_Data excerpts:_
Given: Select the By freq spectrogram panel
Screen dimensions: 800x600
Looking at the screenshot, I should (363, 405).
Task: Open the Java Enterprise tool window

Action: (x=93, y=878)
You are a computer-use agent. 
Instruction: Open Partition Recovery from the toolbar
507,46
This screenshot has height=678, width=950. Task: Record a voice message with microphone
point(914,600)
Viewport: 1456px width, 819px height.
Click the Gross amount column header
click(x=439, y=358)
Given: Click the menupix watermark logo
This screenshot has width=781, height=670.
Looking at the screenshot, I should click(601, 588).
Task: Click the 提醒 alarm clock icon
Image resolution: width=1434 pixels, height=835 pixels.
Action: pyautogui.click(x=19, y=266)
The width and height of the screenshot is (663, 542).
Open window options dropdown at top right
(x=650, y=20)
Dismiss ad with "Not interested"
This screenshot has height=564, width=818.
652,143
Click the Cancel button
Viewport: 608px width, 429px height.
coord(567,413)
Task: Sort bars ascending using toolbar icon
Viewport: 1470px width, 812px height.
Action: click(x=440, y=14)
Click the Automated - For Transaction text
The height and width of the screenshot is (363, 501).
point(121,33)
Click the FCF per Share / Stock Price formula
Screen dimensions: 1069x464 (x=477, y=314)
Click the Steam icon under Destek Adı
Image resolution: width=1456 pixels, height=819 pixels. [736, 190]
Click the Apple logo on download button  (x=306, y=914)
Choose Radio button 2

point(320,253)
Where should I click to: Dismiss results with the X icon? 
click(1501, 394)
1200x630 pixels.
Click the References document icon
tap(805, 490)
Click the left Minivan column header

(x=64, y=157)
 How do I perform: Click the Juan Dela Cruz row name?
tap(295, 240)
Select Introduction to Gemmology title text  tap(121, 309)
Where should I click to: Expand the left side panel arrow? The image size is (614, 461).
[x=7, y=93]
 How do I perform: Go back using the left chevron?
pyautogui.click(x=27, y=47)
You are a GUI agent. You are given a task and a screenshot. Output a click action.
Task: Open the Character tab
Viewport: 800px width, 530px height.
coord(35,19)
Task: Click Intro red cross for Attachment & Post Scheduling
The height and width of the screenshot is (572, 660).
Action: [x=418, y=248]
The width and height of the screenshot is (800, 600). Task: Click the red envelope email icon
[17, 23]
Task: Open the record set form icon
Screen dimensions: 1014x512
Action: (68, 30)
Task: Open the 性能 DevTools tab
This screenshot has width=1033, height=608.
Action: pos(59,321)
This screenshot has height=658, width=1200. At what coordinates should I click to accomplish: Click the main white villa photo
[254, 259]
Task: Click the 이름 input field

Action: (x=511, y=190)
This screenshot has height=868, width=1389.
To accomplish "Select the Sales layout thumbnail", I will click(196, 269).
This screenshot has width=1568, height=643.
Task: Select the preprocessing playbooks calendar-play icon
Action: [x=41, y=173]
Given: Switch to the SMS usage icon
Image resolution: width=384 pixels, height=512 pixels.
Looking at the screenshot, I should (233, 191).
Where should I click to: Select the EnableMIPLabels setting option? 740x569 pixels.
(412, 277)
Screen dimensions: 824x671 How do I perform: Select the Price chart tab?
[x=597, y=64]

_What you are asked to do:_ Rewrite all the rows above, changing every "Viewport" to "Window size" and leaving everything else the same.

_The response:_
Given: Select the By freq spectrogram panel
Screen dimensions: 800x600
Looking at the screenshot, I should (363, 405).
Task: Open the Java Enterprise tool window

Action: (x=93, y=878)
You are a computer-use agent. 
Instruction: Open Partition Recovery from the toolbar
507,46
This screenshot has height=678, width=950. Task: Record a voice message with microphone
point(914,600)
Window size: 1456px width, 819px height.
Click the Gross amount column header
click(x=439, y=358)
Given: Click the menupix watermark logo
This screenshot has width=781, height=670.
Looking at the screenshot, I should click(601, 588).
Task: Click the 提醒 alarm clock icon
Image resolution: width=1434 pixels, height=835 pixels.
Action: pyautogui.click(x=19, y=266)
The width and height of the screenshot is (663, 542).
Open window options dropdown at top right
(x=650, y=20)
Dismiss ad with "Not interested"
This screenshot has height=564, width=818.
652,143
Click the Cancel button
Window size: 608px width, 429px height.
coord(567,413)
Task: Sort bars ascending using toolbar icon
Window size: 1470px width, 812px height.
Action: click(x=440, y=14)
Click the Automated - For Transaction text
The height and width of the screenshot is (363, 501).
point(121,33)
Click the FCF per Share / Stock Price formula
Screen dimensions: 1069x464 (x=477, y=314)
Click the Steam icon under Destek Adı
Image resolution: width=1456 pixels, height=819 pixels. [736, 190]
Click the Apple logo on download button  (x=306, y=914)
Choose Radio button 2

point(320,253)
Where should I click to: Dismiss results with the X icon? 
click(1501, 394)
1200x630 pixels.
Click the References document icon
tap(805, 490)
Click the left Minivan column header

(x=64, y=157)
 How do I perform: Click the Juan Dela Cruz row name?
tap(295, 240)
Select Introduction to Gemmology title text  tap(121, 309)
Where should I click to: Expand the left side panel arrow? The image size is (614, 461).
[x=7, y=93]
 How do I perform: Go back using the left chevron?
pyautogui.click(x=27, y=47)
You are a GUI agent. You are given a task and a screenshot. Output a click action.
Task: Open the Character tab
Window size: 800px width, 530px height.
coord(35,19)
Task: Click Intro red cross for Attachment & Post Scheduling
The height and width of the screenshot is (572, 660).
Action: [x=418, y=248]
The width and height of the screenshot is (800, 600). Task: Click the red envelope email icon
[17, 23]
Task: Open the record set form icon
Screen dimensions: 1014x512
Action: (68, 30)
Task: Open the 性能 DevTools tab
This screenshot has width=1033, height=608.
Action: pos(59,321)
This screenshot has height=658, width=1200. At what coordinates should I click to accomplish: Click the main white villa photo
[254, 259]
Task: Click the 이름 input field

Action: (x=511, y=190)
This screenshot has height=868, width=1389.
To accomplish "Select the Sales layout thumbnail", I will click(196, 269).
This screenshot has width=1568, height=643.
Task: Select the preprocessing playbooks calendar-play icon
Action: [x=41, y=173]
Given: Switch to the SMS usage icon
Image resolution: width=384 pixels, height=512 pixels.
Looking at the screenshot, I should (233, 191).
Where should I click to: Select the EnableMIPLabels setting option? 740x569 pixels.
(412, 277)
Screen dimensions: 824x671 How do I perform: Select the Price chart tab?
[x=597, y=64]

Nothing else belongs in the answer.